Seafood yee mee soup

Main Dish
3 servings
1 hour
10 min


Number of serving: 3
For the broth/soup

2 cups of prawn shells - washed and cleaned

2 sticks of celery - sliced

1 medium size tomato - sliced

1/2 tbsp anchovies/ikan bilis granules (optional)

Pepper and salt to taste

Other Ingredients (as needed)

Yee Mee Rolls (rinsed under running water)

1 small bunch of choy sam/white flowering cabbage - sliced and blanched

4-5 leaves of Chinese cabbage - sliced and blanched

fish balls

fish cakes

Spring onions - chopped/sliced thinly

To Serve With

Chopped garlic

red/birds eye chillies - chopped, add in some lemon juice and dark soy sauce.
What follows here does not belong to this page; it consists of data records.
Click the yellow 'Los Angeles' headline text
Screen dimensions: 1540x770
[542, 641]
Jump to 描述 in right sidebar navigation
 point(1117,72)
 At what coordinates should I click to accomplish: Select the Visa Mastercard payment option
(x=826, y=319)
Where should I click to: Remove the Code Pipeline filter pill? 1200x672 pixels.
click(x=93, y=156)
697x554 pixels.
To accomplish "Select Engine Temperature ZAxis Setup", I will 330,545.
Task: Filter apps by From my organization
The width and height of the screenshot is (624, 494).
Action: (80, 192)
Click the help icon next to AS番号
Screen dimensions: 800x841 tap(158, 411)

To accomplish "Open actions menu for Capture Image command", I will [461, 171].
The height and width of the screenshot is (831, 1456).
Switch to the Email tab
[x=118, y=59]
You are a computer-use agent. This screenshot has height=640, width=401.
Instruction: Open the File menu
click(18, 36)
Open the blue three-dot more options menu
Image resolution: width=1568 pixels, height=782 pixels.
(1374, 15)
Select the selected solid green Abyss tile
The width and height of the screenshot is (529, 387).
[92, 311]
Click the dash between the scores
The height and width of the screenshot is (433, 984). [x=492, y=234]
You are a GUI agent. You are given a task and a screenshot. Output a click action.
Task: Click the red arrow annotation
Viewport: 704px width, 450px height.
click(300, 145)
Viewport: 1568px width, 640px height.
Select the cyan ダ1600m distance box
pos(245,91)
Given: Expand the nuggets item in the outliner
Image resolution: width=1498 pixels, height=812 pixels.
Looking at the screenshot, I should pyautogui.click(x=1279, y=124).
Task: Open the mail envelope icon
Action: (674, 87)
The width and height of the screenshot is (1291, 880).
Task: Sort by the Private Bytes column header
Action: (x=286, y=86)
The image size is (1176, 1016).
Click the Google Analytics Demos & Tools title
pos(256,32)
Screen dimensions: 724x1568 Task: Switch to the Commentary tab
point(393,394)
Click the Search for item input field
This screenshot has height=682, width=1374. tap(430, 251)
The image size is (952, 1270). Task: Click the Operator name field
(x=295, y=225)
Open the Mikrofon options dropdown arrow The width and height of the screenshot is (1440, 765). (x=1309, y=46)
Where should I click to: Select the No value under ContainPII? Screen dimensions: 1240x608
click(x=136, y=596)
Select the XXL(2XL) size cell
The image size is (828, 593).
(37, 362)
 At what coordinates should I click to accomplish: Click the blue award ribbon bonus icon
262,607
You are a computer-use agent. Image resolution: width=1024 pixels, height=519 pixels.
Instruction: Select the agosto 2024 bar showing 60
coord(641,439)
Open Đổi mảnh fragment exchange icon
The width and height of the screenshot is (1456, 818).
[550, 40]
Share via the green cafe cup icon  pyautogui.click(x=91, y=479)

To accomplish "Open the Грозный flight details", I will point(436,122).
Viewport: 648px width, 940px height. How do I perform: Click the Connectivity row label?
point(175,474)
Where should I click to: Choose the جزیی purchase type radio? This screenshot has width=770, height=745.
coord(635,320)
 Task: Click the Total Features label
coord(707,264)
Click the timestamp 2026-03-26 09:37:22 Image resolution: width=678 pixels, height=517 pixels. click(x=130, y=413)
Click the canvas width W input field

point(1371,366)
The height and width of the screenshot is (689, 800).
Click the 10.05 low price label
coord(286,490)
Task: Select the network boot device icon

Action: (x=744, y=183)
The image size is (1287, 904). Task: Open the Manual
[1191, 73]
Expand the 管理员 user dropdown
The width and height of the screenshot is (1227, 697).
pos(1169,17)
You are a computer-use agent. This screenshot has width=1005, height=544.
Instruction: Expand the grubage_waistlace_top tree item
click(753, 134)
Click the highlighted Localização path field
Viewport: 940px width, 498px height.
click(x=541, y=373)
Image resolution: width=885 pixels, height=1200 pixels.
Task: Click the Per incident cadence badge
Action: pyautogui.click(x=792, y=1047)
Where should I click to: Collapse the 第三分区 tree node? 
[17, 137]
  • Dd 3/4 litre of water, prawn shells, sliced celery and tomato in a pot. Simmer over low heat for about an hour.
    Drain and pour back the soup into the pot. Add salt and anchovies granules and let it simmer.
    Mean while place the yee mee, choy sam and chinese cabbage into a serving bowl.
    Into a smaller pot, pour as much soup as needed.
    Once boiling, break in an egg, add fish balls and fish cakes and let it cook just for a couple of mins.
    Pour the soup over with the ingredients into the serving bowl.
    Sprinkle pepper and spring onions on top and serve with the chopped garlic and chillies.